According to https://stats.stackexchange.com/questions/172897/huge-difference-in-regression-standard-error-after-log-transformation-of-depende, the transformation of the dependent variable is what is reducing your standard error, so comparison of the standard errors of the residuals is meaningless.
Overall, it appears that the transformed model is better.
Question 3
Using the results from 3, forecast life expectancy when TotExp^.06 = 1.5. Then forecast life expectancy when TotExp^.06 = 2.5
forecasted_TotExp <- function(x){
ans <- -736527909 + 620060216 * x
return(ans ** (1/4.6)) # Must transform the data into a sensible number
}
print(paste0("What is the forecasted life expectancy when TotExp^.06 = 1.5? ", round(forecasted_TotExp(1.5),2), " years."))
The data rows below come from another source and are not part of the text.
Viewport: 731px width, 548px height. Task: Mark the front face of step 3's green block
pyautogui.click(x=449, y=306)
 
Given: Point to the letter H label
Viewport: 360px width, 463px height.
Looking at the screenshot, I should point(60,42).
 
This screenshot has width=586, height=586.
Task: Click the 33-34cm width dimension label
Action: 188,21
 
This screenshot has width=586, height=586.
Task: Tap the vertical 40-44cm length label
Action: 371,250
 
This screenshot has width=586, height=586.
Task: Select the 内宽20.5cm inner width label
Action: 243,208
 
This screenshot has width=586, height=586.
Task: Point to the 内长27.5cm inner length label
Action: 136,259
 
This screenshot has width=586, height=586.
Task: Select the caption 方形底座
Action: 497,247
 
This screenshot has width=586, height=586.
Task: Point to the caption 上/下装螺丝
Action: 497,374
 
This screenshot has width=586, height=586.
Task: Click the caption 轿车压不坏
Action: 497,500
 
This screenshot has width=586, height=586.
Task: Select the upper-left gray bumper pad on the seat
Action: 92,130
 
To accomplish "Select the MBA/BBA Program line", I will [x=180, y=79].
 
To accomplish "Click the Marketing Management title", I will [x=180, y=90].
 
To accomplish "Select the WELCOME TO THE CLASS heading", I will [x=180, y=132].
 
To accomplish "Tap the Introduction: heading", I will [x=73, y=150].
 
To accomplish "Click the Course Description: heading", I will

## [1] "What is the forecasted life expectancy when TotExp^.06 = 1.5? 63.31 years."
print(paste0("What is the forecasted life expectancy when TotExp^.06 = 2.5? ", round(forecasted_TotExp(2.5),2), " years."))
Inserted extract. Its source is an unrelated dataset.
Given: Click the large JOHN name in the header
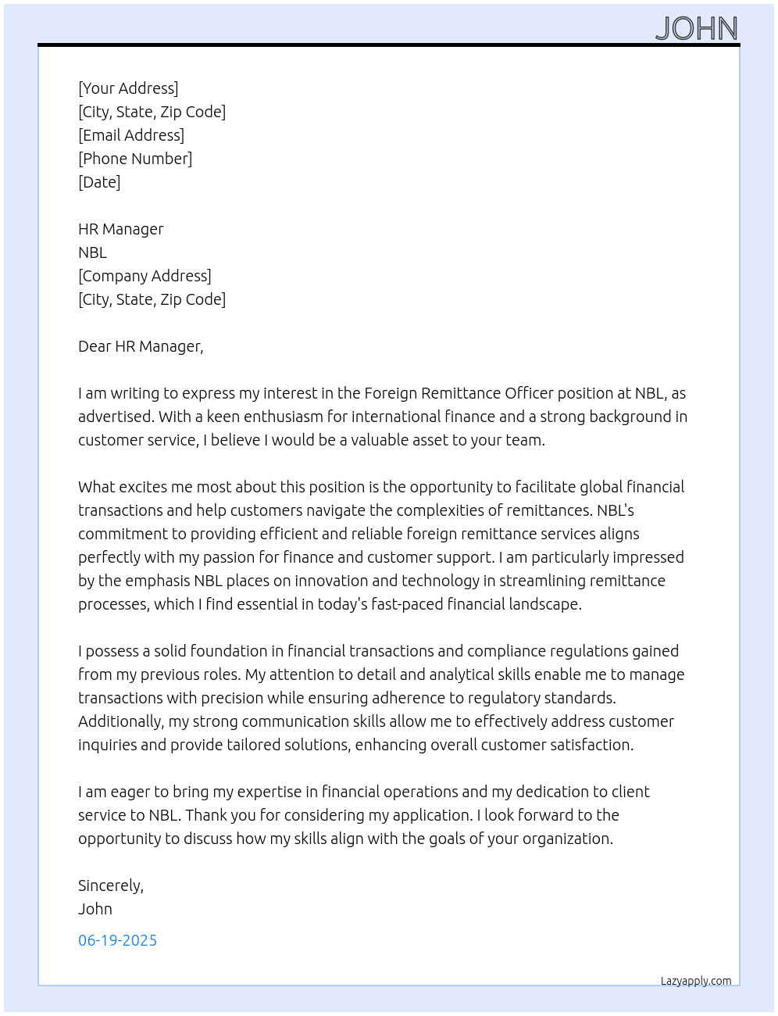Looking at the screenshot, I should pos(697,29).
## [1] "What is the forecasted life expectancy when TotExp^.06 = 2.5? 86.51 years."
Question 4
Build the following multiple regression model and interpret the F statistics, R^2, standard error, and p-values. How good is the model?
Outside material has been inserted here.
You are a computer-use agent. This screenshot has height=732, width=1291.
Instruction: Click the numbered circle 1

\[LifeExp = B_0 + B_1 * PropMD + B_2 * TotExp + B_3 * PropMD * TotExp\]
attach(who)
PropMD_TotExp <- PropMD * TotExp
revised2.lm <- lm(LifeExp ~ PropMD + TotExp + PropMD_TotExp)
revised2.lm
##
## Call:
## lm(formula = LifeExp ~ PropMD + TotExp + PropMD_TotExp)
##
## Coefficients:
## (Intercept) PropMD TotExp PropMD_TotExp
## 6.277e+01 1.497e+03 7.233e-05 -6.026e-03
summary(revised2.lm)
##
## Call:
## lm(formula = LifeExp ~ PropMD + TotExp + PropMD_TotExp)
##
## Residuals:
## Min 1Q Median 3Q Max
## -27.320 -4.132 2.098 6.540 13.074
##
## Coefficients:
## Estimate Std. Error t value Pr(>|t|)
## (Intercept) 6.277e+01 7.956e-01 78.899 < 2e-16 ***
## PropMD 1.497e+03 2.788e+02 5.371 2.32e-07 ***
## TotExp 7.233e-05 8.982e-06 8.053 9.39e-14 ***
## PropMD_TotExp -6.026e-03 1.472e-03 -4.093 6.35e-05 ***
## ---
## Signif. codes: 0 '***' 0.001 '**' 0.01 '*' 0.05 '.' 0.1 ' ' 1
##
## Residual standard error: 8.765 on 186 degrees of freedom
## Multiple R-squared: 0.3574, Adjusted R-squared: 0.3471
## F-statistic: 34.49 on 3 and 186 DF, p-value: < 2.2e-16
This model has an F-statistic of 34.49 and a statistically significant p-value < 2.2e-16, a residual standard error of 8.765, and adjusted R-squared 0.3471. This model is not as quite good as the transformation but better than the original model in the 1st question stem. The only thing improved here compared to the first model is that the precision is slightly better with the standard error being at 8.765. The adjusted R-squared suggests that 34.71% of the variation in this data could be interpreted from this model.
Question 5
Forecast LifeExp when PropMD = 0.3 and TotExp = 14. Does this forecast seem realist? Why or why not?
forecast_revised.lm <- function(propmd, totexp){
ans <- summary(revised2.lm)$coefficients[1] + summary(revised2.lm)$coefficients[2] * propmd + summary(revised2.lm)$coefficients[3] * totexp + summary(revised2.lm)$coefficients[4] * propmd * totexp
return(ans)
}
print(paste0("What is the forecasted life expectancy when PropMD = 0.3 and TotExp = 14? ", round(forecast_revised.lm(0.3,14),2), " years."))
## [1] "What is the forecasted life expectancy when PropMD = 0.3 and TotExp = 14? 512 years."
This value does not make sense as no one can possibly (yet) live to 512 years old. This does not seem to be a realistic model. The problem with this model is that we are using the proportion of MDs living in a country as well as the total expenditure as independent variables for life expectancy, and we really do not know if these actually make a true difference in real life. If we consult an epidemiologist, we could benefit from a little bit of domain expertise to see if having these independent variables truly make any sense. And if so, do these transformations make any sense? Just because we have statistical significance for the data does not imply that this is a good model.